Once The Existence Of Goodwill Is Established, Depreciation On Goodwill Cannot Be Questioned: ITAT
The Hyderabad Bench of the Income Tax Appellate Tribunal (ITAT) has held that once the existence of goodwill is established, depreciation on goodwill cannot be questioned.The bench of K. Narasimha Chary (Judicial Member) and R.K. Panda (Accountant Member) has observed that the transfer of IP from Blujay India to Blujay UK cannot question the benefits accrued from the bundle of assets...
The Hyderabad Bench of the Income Tax Appellate Tribunal (ITAT) has held that once the existence of goodwill is established, depreciation on goodwill cannot be questioned.
The bench of K. Narasimha Chary (Judicial Member) and R.K. Panda (Accountant Member) has observed that the transfer of IP from Blujay India to Blujay UK cannot question the benefits accrued from the bundle of assets transferred in the course of acquisition as IP was just a part of the assets acquired from Four Soft.
The assessee is in the business of providing software development services and distribution of parent company software products. It filed its return of income, admitting a loss. The return was processed, and a refund was issued. Subsequently, the case was selected for scrutiny through CASS, and statutory notices were issued and served on the assessee, to which the assessee appeared before the Assessing Officer from time to time and filed the requisite details.
The AO noted that the assessee has claimed depreciation of 25% on goodwill. He, therefore, asked the assessee to furnish details as to how goodwill has been determined.
_ _ _ _ _ _ _
EXERCISES TO COMPLETE
1. In the report on the ITAT goodwill ruling, what rate of depreciation on goodwill did the assessee claim?
2. Resume the report on the ITAT goodwill depreciation ruling, picking up right after its final sentence.

DATA BLOCK
_ _ _ _ _ _ _
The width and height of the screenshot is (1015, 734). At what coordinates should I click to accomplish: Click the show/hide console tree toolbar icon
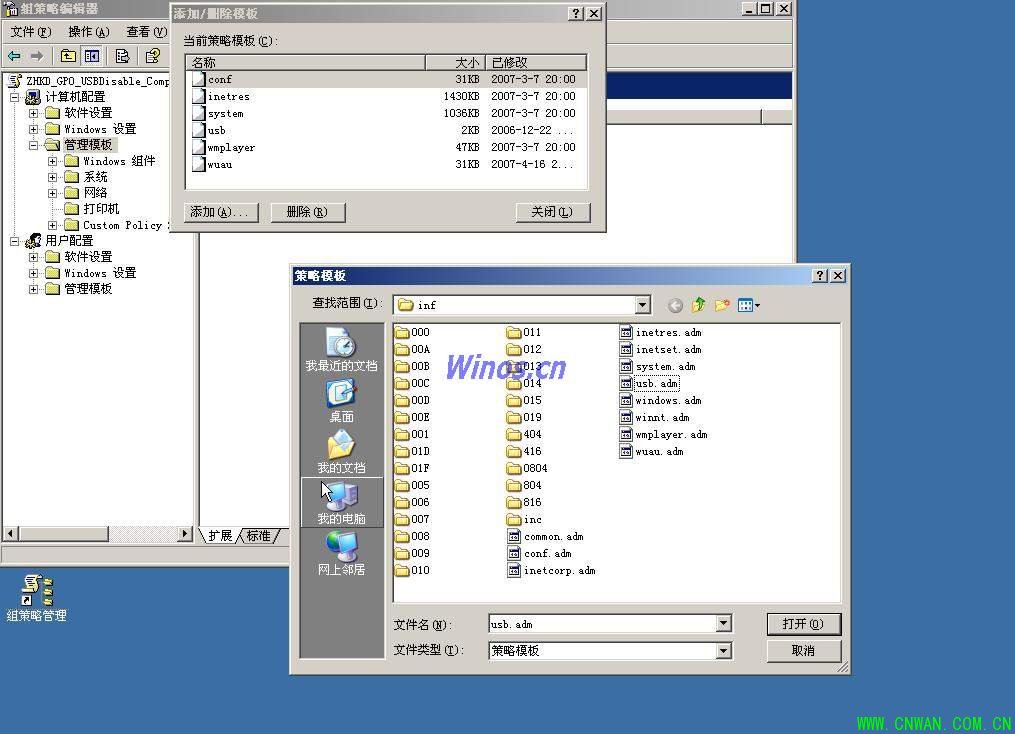point(92,56)
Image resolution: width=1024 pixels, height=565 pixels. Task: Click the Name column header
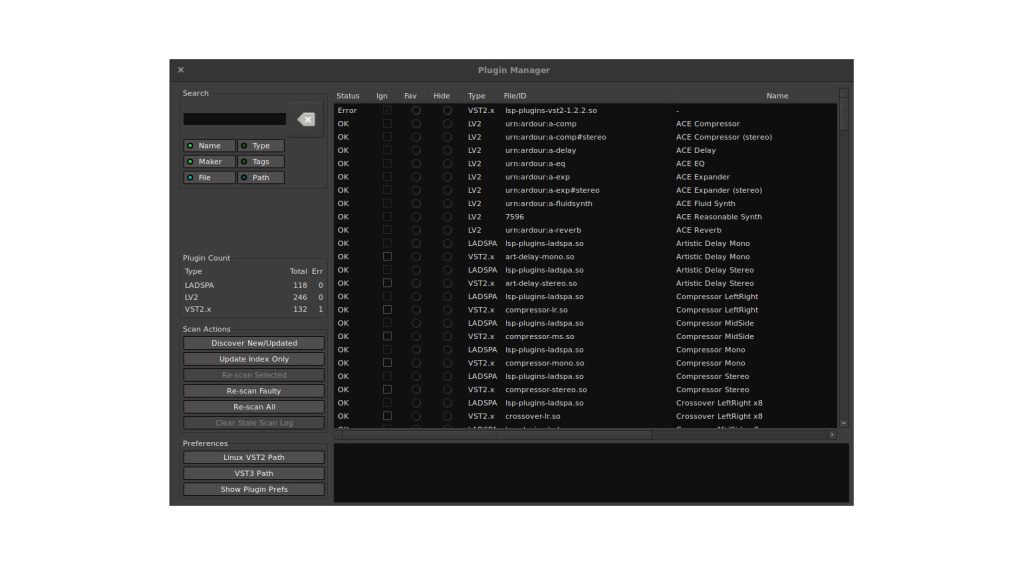(x=777, y=96)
_ _ _ _ _ _ _
RESULTS IN ORDER
1. 25%

2.
The assessee contended that the intangible property for sale consideration was mutually agreed upon between the parties based on the valuation report obtained from an independent valuer. Accordingly, the value of goodwill was determined as the excess of purchase consideration over the fair value of net assets.
The AO observed that intangibles are not eligible for depreciation. He noted that in any business concern, the value or reputation built in the organization represents the goodwill of the business.
In appeal, the CIT (A) deleted the disallowance made by the Assessing Officer on the ground that the assessee company acquired Four Soft Limited's business pursuant to a business transfer agreement. The consideration paid in excess of the book value of the assets acquired represents the additional benefits accrued to Kewill India in the form of technical knowledge, designs, and other information available with Four Soft Limited, the right to documents and business correspondence of the business taken over, and the right to enjoy all the advantages of the established business of Four Soft Limited.
The assessee contended that the business valuation is dependent on the overall going concern and readymade business capability with the customer contracts, a turnover of about Rs. 20.00 crore, 346 employees set up and building altogether, and not IP alone. The assessee, which is the captive service provider, will still have all access to such intellectual property through the group. In respect of the distribution of parent company software products and user licenses that are sold to external customers in India by the assessee, the assessee has earned a distribution margin and paid appropriate taxes on the same.
The tribunal has held that the net balance of purchase consideration paid and the value of net assets acquired is goodwill, and the transfer of IP to BluJay UK cannot affect the value of goodwill as the goodwill is rightly attributed to all the assets acquired from Four Soft and benefits accrued to BluJay India.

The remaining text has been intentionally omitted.